Учителя видела мало, – он уезжает сегодня, разговаривали о том, о сем… впечатление получилось обыкновенного среднего интеллигента, только на рояле хорошо играет – вот его талант.
От молодого ученого я ожидала несравненно больше, и с удовольствием ждала все эти дни подряд часа, когда он выходил в огород на работу: ему велено копаться в земле ежедневно часа два-три.
Мы работали рядом. Я начала было подходящий разговор…
Ответы «да» и «нет»… правда, весьма вежливым тоном. Но все-таки это немного.
И как только его знакомая показывается – всегда перед окончанием срока его работы – он быстро бросает все и идет за ней.
– Не разберешь их отношений… всегда путешествуют вместе, – сказал «хозяин».
А я так отлично разобрала.
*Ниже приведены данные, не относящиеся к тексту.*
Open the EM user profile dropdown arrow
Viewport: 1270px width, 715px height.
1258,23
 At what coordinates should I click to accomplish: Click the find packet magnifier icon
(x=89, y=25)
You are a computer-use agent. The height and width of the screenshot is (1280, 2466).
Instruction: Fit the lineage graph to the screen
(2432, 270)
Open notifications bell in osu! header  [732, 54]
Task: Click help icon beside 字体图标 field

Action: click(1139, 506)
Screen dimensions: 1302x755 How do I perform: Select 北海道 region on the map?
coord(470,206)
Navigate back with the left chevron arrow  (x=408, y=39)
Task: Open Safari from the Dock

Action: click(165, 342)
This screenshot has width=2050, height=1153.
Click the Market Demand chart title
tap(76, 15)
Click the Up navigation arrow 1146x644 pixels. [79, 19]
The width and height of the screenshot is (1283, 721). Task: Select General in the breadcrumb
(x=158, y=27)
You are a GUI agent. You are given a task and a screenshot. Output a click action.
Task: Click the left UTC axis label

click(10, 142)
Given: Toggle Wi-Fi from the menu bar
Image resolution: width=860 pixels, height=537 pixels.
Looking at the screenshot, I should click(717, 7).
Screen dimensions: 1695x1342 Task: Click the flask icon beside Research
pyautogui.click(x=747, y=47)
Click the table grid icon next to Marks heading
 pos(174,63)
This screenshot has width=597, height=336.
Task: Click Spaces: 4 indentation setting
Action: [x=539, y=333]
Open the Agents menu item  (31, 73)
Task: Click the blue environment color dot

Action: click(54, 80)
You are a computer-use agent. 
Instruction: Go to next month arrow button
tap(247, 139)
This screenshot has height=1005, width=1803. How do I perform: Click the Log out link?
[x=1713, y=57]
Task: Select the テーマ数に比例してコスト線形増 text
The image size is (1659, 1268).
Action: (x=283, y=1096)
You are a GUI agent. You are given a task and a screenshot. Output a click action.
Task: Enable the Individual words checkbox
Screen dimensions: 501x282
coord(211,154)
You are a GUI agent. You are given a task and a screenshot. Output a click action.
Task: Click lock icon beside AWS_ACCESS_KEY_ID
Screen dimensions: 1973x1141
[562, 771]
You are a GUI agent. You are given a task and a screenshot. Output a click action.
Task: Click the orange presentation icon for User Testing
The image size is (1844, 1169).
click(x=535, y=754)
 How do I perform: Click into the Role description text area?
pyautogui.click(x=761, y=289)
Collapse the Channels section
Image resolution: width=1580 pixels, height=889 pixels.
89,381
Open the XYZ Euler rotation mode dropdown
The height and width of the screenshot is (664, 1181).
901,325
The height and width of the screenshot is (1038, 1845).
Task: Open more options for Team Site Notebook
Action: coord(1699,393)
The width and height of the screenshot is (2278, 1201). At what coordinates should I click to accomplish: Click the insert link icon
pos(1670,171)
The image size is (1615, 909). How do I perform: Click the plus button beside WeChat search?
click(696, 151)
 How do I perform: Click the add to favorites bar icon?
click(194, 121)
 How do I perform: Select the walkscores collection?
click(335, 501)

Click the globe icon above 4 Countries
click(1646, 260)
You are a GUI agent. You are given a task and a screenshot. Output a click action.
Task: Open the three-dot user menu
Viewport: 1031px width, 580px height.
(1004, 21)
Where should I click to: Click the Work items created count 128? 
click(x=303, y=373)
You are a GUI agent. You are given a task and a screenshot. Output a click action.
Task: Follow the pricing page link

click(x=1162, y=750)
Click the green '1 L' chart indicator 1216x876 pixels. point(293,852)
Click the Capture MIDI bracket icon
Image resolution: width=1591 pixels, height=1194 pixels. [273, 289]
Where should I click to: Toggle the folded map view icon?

И только одного не понимаю: отчего, если он влюблен в одну женщину, относиться с такой беспощадной сухостью и сдержанностью к другой, которую судьба случайно, на время, поставила рядом с ним?
Ведь я с ним не кокетничаю; не может он, что ли, держать что наз. juste milieu162
– не будучи влюбленным – относиться ко всякой другой интеллигентной знакомой женщине более просто, более по-товарищески?Тщетно позондировав почву научную и литературную, я попробовала обратиться к действительной, и спросила сегодня, как он смотрит на физический труд, нравится ли он ему.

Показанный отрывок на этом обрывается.